[WHAT IS NEEDED]
Scan the records below for the line with "Where should I click to: Click the text" and the line with "has height=420, width=989.". Repeat those two lines and every line between them exactly, and nothing else.

[MATERIAL FOR THIS TASK]
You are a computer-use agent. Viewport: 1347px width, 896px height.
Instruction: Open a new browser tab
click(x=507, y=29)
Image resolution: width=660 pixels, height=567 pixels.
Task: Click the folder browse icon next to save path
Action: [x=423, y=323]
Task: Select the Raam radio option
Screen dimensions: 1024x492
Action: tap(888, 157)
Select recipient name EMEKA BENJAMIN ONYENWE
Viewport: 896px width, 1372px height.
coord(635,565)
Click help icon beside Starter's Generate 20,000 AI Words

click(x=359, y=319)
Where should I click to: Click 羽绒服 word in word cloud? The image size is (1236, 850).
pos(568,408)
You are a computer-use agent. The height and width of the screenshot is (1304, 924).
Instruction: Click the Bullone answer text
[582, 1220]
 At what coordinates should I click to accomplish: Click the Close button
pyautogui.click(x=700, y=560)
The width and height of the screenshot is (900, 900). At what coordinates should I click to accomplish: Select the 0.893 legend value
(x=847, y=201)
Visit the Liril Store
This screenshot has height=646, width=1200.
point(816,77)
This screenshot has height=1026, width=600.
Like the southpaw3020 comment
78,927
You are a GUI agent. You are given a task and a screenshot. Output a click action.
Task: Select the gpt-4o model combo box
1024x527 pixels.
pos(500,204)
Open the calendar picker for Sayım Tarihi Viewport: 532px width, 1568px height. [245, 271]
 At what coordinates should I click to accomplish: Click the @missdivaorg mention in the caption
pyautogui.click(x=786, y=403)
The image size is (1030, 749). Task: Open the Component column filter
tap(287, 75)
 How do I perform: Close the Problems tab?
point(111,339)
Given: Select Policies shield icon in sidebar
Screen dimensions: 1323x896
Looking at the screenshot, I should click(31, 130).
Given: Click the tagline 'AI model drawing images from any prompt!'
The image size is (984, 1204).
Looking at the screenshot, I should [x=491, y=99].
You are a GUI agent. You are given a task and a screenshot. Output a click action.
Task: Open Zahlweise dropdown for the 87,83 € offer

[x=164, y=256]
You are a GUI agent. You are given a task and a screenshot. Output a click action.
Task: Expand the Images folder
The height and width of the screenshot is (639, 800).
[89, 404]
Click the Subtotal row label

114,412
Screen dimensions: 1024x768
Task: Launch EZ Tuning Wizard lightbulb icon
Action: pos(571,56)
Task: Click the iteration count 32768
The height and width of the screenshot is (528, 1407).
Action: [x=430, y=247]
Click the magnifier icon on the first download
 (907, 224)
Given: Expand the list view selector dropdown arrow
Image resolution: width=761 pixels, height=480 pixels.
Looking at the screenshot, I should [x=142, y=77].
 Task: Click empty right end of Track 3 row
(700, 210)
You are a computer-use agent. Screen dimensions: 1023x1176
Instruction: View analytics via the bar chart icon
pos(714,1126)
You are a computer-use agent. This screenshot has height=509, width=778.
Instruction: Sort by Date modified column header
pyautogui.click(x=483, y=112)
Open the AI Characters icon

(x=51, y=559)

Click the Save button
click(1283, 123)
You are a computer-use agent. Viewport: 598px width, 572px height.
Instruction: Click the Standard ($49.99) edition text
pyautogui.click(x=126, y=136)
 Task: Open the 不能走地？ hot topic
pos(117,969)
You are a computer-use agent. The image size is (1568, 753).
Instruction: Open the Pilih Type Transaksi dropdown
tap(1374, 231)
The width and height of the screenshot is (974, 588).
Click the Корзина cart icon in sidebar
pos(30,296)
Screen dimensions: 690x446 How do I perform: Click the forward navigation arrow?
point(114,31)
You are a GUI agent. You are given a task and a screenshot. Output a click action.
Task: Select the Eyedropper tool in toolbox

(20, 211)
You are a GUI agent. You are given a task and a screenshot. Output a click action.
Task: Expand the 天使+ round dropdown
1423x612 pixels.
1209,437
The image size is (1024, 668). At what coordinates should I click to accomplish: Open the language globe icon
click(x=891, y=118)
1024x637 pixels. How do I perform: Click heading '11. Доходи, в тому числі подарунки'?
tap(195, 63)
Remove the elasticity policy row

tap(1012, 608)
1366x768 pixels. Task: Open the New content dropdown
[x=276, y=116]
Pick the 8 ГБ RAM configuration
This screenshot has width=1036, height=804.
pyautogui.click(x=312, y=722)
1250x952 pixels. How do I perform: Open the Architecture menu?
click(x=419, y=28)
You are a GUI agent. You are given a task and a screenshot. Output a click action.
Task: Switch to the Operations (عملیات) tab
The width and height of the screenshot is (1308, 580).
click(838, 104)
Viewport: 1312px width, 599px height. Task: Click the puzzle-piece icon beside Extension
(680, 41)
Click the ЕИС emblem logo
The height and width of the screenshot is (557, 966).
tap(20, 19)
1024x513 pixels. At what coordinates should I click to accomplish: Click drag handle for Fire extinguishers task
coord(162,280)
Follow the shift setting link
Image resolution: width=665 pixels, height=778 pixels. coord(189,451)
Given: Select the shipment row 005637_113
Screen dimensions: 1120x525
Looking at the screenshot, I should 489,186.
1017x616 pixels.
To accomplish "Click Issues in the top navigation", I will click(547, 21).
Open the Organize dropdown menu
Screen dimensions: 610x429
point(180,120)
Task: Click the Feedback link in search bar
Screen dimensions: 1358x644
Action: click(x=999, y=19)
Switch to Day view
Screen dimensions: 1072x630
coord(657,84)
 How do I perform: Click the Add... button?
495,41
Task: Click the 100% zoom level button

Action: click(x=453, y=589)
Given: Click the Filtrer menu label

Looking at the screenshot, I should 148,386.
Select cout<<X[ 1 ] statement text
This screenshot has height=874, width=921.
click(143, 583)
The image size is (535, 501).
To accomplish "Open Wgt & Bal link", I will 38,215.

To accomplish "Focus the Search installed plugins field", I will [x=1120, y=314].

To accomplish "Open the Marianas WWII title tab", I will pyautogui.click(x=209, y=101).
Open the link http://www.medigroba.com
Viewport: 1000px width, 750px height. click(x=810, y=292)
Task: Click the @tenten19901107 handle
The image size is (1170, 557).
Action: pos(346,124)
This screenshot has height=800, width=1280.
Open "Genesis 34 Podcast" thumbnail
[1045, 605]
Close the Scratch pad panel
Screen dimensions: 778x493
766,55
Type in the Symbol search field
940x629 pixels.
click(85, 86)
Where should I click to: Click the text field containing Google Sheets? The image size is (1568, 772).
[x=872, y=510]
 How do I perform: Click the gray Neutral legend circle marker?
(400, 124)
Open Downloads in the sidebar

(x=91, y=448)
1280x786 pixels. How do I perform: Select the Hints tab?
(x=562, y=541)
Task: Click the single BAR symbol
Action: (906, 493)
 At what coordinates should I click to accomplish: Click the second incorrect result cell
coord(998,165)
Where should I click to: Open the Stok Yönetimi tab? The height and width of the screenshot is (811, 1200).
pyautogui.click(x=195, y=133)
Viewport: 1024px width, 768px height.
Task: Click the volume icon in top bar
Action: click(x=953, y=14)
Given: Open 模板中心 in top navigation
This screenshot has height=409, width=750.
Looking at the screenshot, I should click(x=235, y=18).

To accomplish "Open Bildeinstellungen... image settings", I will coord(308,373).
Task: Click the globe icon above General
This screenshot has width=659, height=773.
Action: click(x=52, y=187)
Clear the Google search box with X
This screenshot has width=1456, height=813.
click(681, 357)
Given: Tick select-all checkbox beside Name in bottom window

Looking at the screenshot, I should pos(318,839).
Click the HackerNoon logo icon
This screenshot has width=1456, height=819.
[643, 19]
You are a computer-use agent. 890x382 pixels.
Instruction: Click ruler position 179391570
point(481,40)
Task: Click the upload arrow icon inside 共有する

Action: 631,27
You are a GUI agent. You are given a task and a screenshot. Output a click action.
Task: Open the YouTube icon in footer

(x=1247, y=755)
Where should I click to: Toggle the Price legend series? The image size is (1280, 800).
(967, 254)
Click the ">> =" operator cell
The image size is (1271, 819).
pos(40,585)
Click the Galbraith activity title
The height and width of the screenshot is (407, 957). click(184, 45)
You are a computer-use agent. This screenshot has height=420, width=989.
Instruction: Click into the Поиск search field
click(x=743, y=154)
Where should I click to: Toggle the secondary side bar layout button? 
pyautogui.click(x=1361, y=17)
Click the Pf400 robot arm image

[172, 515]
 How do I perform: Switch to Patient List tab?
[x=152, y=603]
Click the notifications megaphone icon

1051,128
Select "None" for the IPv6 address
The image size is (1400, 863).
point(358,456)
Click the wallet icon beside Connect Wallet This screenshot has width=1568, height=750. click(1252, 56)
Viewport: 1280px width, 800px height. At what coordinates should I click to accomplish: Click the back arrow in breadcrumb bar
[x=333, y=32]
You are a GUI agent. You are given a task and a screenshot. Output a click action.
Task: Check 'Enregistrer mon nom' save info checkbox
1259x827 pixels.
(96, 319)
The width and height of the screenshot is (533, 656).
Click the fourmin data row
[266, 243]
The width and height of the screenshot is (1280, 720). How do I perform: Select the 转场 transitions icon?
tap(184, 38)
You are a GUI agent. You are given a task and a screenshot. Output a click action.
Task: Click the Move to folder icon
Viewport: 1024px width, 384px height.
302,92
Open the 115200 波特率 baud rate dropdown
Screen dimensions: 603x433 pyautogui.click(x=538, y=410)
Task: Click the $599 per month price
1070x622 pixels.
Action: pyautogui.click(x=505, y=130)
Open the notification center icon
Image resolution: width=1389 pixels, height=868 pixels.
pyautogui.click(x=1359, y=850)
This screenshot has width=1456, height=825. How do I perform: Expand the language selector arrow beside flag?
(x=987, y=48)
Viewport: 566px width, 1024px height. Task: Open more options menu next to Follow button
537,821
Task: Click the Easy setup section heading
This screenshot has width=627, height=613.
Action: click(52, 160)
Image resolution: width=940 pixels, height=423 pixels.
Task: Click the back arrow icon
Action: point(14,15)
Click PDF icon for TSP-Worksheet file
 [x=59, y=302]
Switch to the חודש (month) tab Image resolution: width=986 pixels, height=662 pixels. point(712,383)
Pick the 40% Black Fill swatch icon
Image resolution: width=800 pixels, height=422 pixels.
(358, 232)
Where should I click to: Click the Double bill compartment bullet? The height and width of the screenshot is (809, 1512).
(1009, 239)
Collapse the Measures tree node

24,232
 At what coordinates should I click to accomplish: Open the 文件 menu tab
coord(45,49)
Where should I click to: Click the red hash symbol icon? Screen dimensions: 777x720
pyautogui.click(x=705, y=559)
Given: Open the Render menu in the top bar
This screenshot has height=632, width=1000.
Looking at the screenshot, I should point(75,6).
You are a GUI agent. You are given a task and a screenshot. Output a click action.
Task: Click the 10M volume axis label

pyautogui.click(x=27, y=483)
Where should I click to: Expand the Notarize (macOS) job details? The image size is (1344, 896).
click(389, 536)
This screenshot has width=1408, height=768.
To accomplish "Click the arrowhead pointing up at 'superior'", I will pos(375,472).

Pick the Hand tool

[EXERCISE ANSWER]
Where should I click to: Click the text field containing Google Sheets? The image size is (1568, 772).
[x=872, y=510]
 How do I perform: Click the gray Neutral legend circle marker?
(400, 124)
Open Downloads in the sidebar

(x=91, y=448)
1280x786 pixels. How do I perform: Select the Hints tab?
(x=562, y=541)
Task: Click the single BAR symbol
Action: (906, 493)
 At what coordinates should I click to accomplish: Click the second incorrect result cell
coord(998,165)
Where should I click to: Open the Stok Yönetimi tab? The height and width of the screenshot is (811, 1200).
pyautogui.click(x=195, y=133)
Viewport: 1024px width, 768px height.
Task: Click the volume icon in top bar
Action: click(x=953, y=14)
Given: Open 模板中心 in top navigation
This screenshot has height=409, width=750.
Looking at the screenshot, I should click(x=235, y=18).

To accomplish "Open Bildeinstellungen... image settings", I will coord(308,373).
Task: Click the globe icon above General
This screenshot has width=659, height=773.
Action: click(x=52, y=187)
Clear the Google search box with X
This screenshot has width=1456, height=813.
click(681, 357)
Given: Tick select-all checkbox beside Name in bottom window

Looking at the screenshot, I should pos(318,839).
Click the HackerNoon logo icon
This screenshot has width=1456, height=819.
[643, 19]
You are a computer-use agent. 890x382 pixels.
Instruction: Click ruler position 179391570
point(481,40)
Task: Click the upload arrow icon inside 共有する

Action: 631,27
You are a GUI agent. You are given a task and a screenshot. Output a click action.
Task: Open the YouTube icon in footer

(x=1247, y=755)
Where should I click to: Toggle the Price legend series? The image size is (1280, 800).
(967, 254)
Click the ">> =" operator cell
The image size is (1271, 819).
pos(40,585)
Click the Galbraith activity title
The height and width of the screenshot is (407, 957). click(184, 45)
You are a computer-use agent. This screenshot has height=420, width=989.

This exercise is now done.